AF-KAN: Activation Function-Based Kolmogorov-Arnold Networks for Efficient Representation Learning
Hoang-Thang Ta, Anh Tran
TL;DR
AF-KAN introduces Activation Function-Based Kolmogorov-Arnold Networks to address ReLU-KAN limitations by enabling diverse activation mixtures and applying attention-based parameter reduction with data normalization. Built on the Kolmogorov-Arnold Representation Theorem, AF-KAN generalizes edge-based activations to handle multiple inputs, using function sets $\mathbf{A}$ formed from shifted activations and various function types up to degree three. Through global/spatial attention and multi-step linear transformations, AF-KAN achieves competitive or superior accuracy to MLPs and other KANs at similar parameter counts, notably on MNIST and Fashion-MNIST, at the expense of longer training times and higher FLOPs. Ablation studies identify SiLU as a strong default activation, quad1 as a robust function type, and small grid sizes with third-order splines as effective settings, with two normalization schemes (L2MM and PLN) being crucial for performance.
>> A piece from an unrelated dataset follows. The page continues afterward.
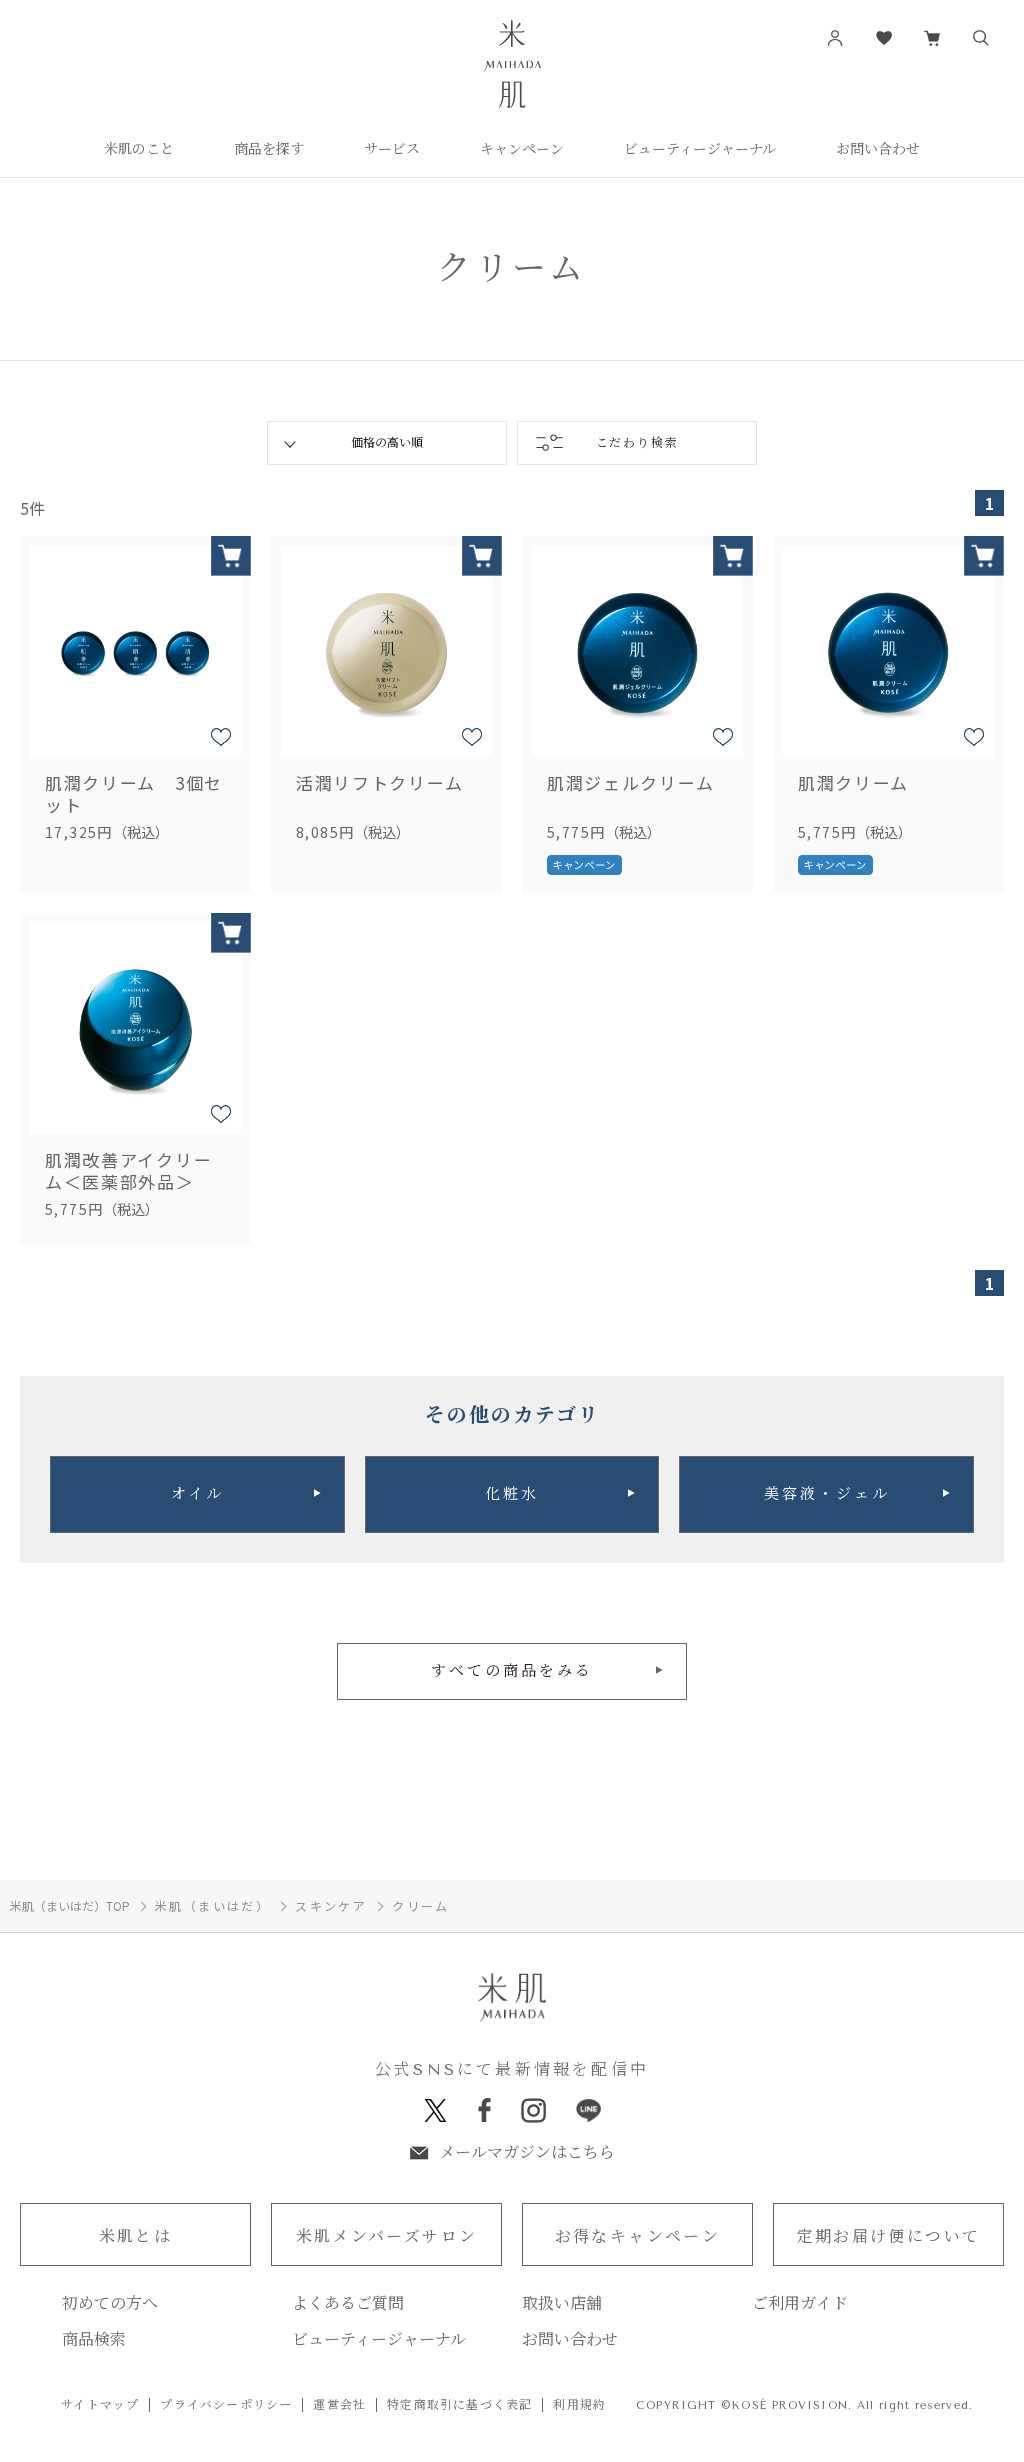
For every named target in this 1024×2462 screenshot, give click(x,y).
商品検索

These results suggest AF-KAN as a promising, parameter-efficient alternative for image classification, while highlighting the need for further optimization for scalability and speed.
Abstract
Kolmogorov-Arnold Networks (KANs) have inspired numerous works exploring their applications across a wide range of scientific problems, with the potential to replace Multilayer Perceptrons (MLPs). While many KANs are designed using basis and polynomial functions, such as B-splines, ReLU-KAN utilizes a combination of ReLU functions to mimic the structure of B-splines and take advantage of ReLU's speed. However, ReLU-KAN is not built for multiple inputs, and its limitations stem from ReLU's handling of negative values, which can restrict feature extraction. To address these issues, we introduce Activation Function-Based Kolmogorov-Arnold Networks (AF-KAN), expanding ReLU-KAN with various activations and their function combinations. This novel KAN also incorporates parameter reduction methods, primarily attention mechanisms and data normalization, to enhance performance on image classification datasets. We explore different activation functions, function combinations, grid sizes, and spline orders to validate the effectiveness of AF-KAN and determine its optimal configuration. In the experiments, AF-KAN significantly outperforms MLP, ReLU-KAN, and other KANs with the same parameter count. It also remains competitive even when using fewer than 6 to 10 times the parameters while maintaining the same network structure. However, AF-KAN requires a longer training time and consumes more FLOPs. The repository for this work is available at https://github.com/hoangthangta/All-KAN.